Jeden globalny kataklizm geologiczny doprowadził do wielu katastrof starożytnego świata: śmierci Atlantydy, upadku kultury egejskiej i exodusu Żydów z Egiptu.

Okazuje się, że biblijne cuda mają nie tylko wyjaśnienie religijne, ale i naukowe. W szczególności Stary Testament mówi, że miasta Sodoma i Gomora zostały zniszczone przez ogień i siarkę, „siarkowodór zatruł całą okolicę, ludzie się dusili, a ptaki leciały”. Nie można wykluczyć, że śmierć nastąpiła w wyniku serii erupcji wulkanicznych. W rejonie Morza Martwego przez litosferyczną szczelinę znajduje się gigant, z którego podczas podwodnych trzęsień ziemi aktywnie uwalnia się siarkowodór i palny gaz metan, a po uwolnieniu może się zapalić. Jeśli uważnie czytasz Biblię, mówi ona o zapachu siarki, tworzenie się słupów solnych jest oznaką tektogenezy, która powoduje awarie niektórych części ziemi.

Nic nowego pod księżycem, podobna historia prawie wydarzyła się w 1927 roku w Jałcie, kiedy według naocznych świadków morze płonęło podczas trzęsienia ziemi, a postać Ilfa i Pietrowa Kisy Worobjaninowów w tym momencie wyjmowała krzesło z teatru Columbus. Naoczni świadkowie twierdzą również, że był silny zapach siarki i paliła się woda. W rzeczywistości w wyniku trzęsienia ziemi z pęknięć uwolniono duże emisje metanu, które zapaliły się i wydawało się, że morze płonie.

* * *

Jak już powiedzieliśmy, Aleksander Gorodnicki jest nie tylko doktorem nauk, ale także wieszczem. Przypadkiem napisał swoją słynną piosenkę „Atlantydy trzymają niebo na kamiennych rękach” prawie 20 lat przed rozpoczęciem studiów nad Atlantydą. I co jest absolutnie niewiarygodne, napisał to na pokładzie żaglowca „Kruzenshtern”, kiedy orał ocean na tych samych szerokościach geograficznych, na których w 1984 roku znalazł ruiny na górze Ampere.

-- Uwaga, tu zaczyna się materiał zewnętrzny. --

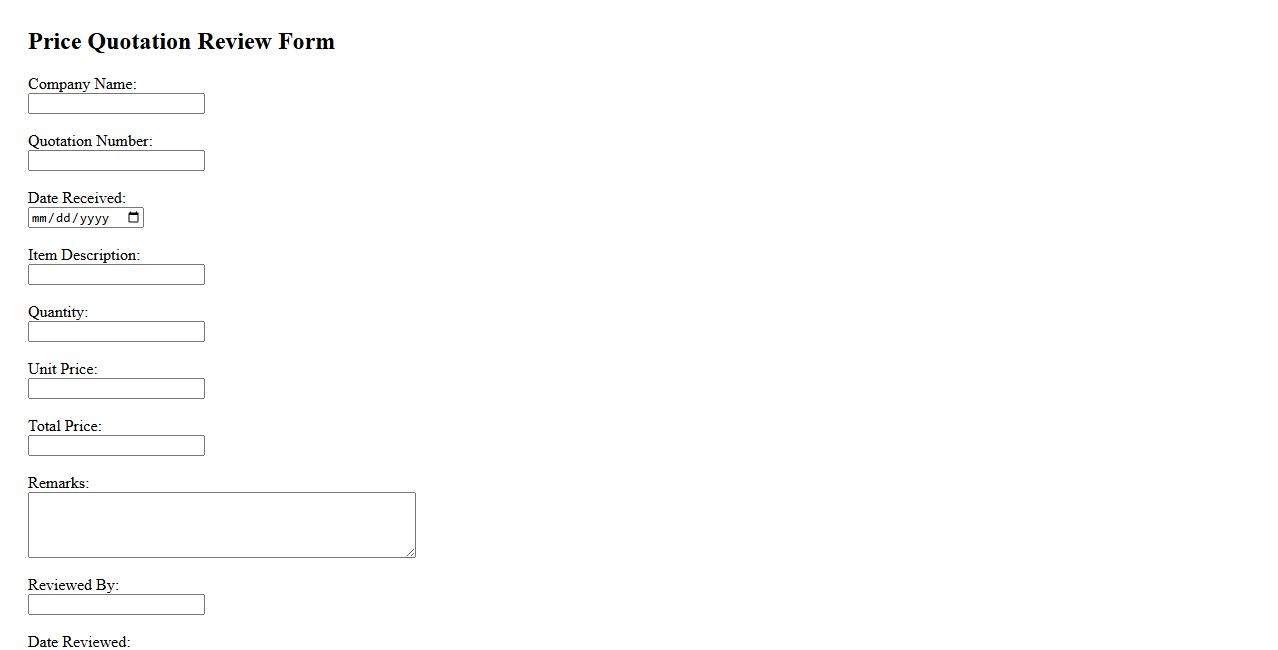The image size is (1278, 650).
Task: Focus the Company Name text field
Action: [x=116, y=104]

Według niego nigdy nie rozmawiał na temat Atlantydy ze swoimi przyjaciółmi bardami (Yuri Vizbor, Bulat Okudzhava itp.), Dlatego nie wie o ich stosunku do tej zagadki. Ale jestem pewien, że przyciągnęła ich tajemnicza, tajemnicza Atlantyda: który poeta nie uwierzyłby w piękną legendę ?!

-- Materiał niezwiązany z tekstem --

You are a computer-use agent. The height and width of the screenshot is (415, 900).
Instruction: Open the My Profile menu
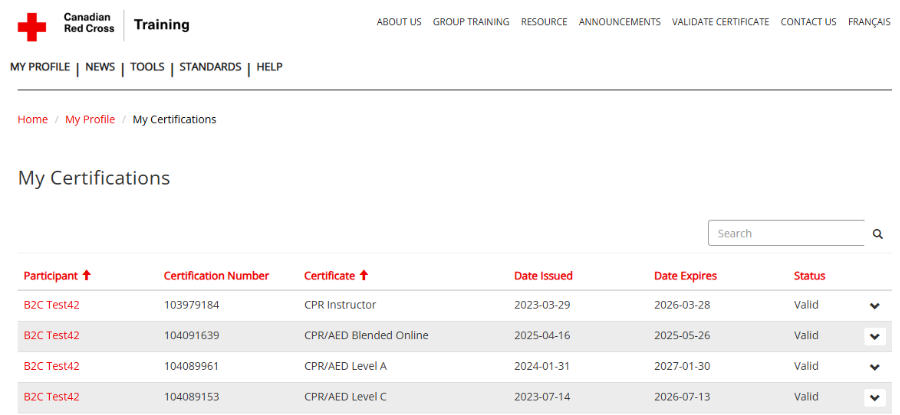click(x=40, y=67)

… Ściśle mówiąc, ty i ja wolimy mit Atlantydy niż jego rzeczywistość. Pytanie, czy znajdziemy tam nową wiedzę, czy nie. Jeśli jednak okaże się, że Atlantyda istniała, to teoria dyskretnego (przerywanego) rozwoju cywilizacji nieuchronnie zostanie potwierdzona. Czy tego potrzebujemy?

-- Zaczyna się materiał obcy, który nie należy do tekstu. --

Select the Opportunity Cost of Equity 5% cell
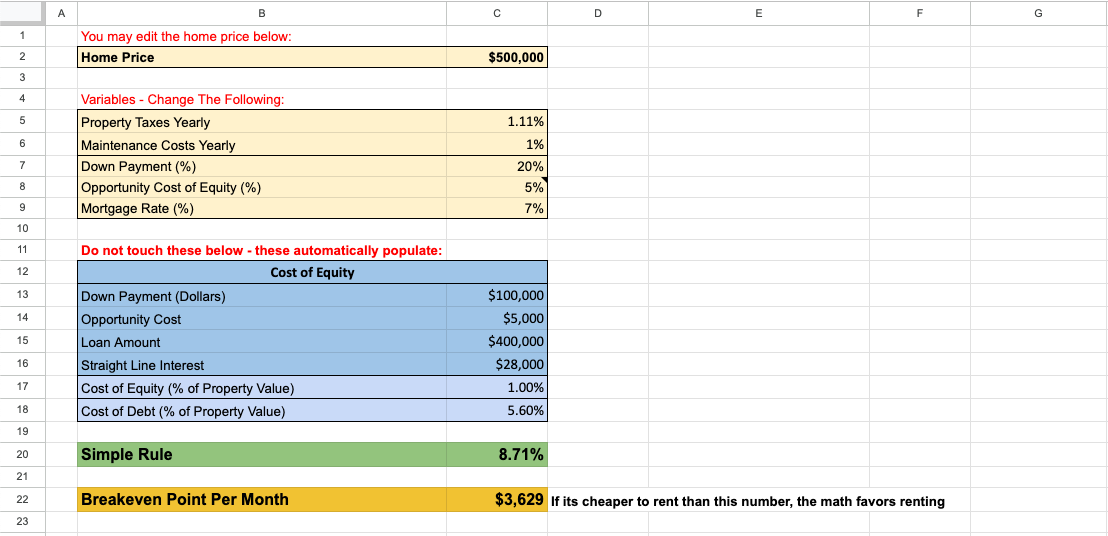Image resolution: width=1108 pixels, height=536 pixels. [497, 187]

Są też powody do niepokoju. Aleksander Gorodnicki uważa, że taki kataklizm (choć nie wkrótce) jest całkiem prawdopodobny. Faktem jest, że siła pola magnetycznego Ziemi stopniowo maleje. I przychodzą okresy, kiedy staje się bardzo mały, niezdolny do ekranowania, odbija niekończące się strumienie wiatru słonecznego. Wszystkie żywe istoty wypalają się w wyniku twardego promieniowania gamma.

Jako oceanolog twierdzi, że życie może przetrwać tylko w oceanie - kilkumetrowy słup wody tłumi wpływ wiatru słonecznego.

Jak za dawnych lat, życie znów wyjdzie z oceanu, ale czy to ułatwia?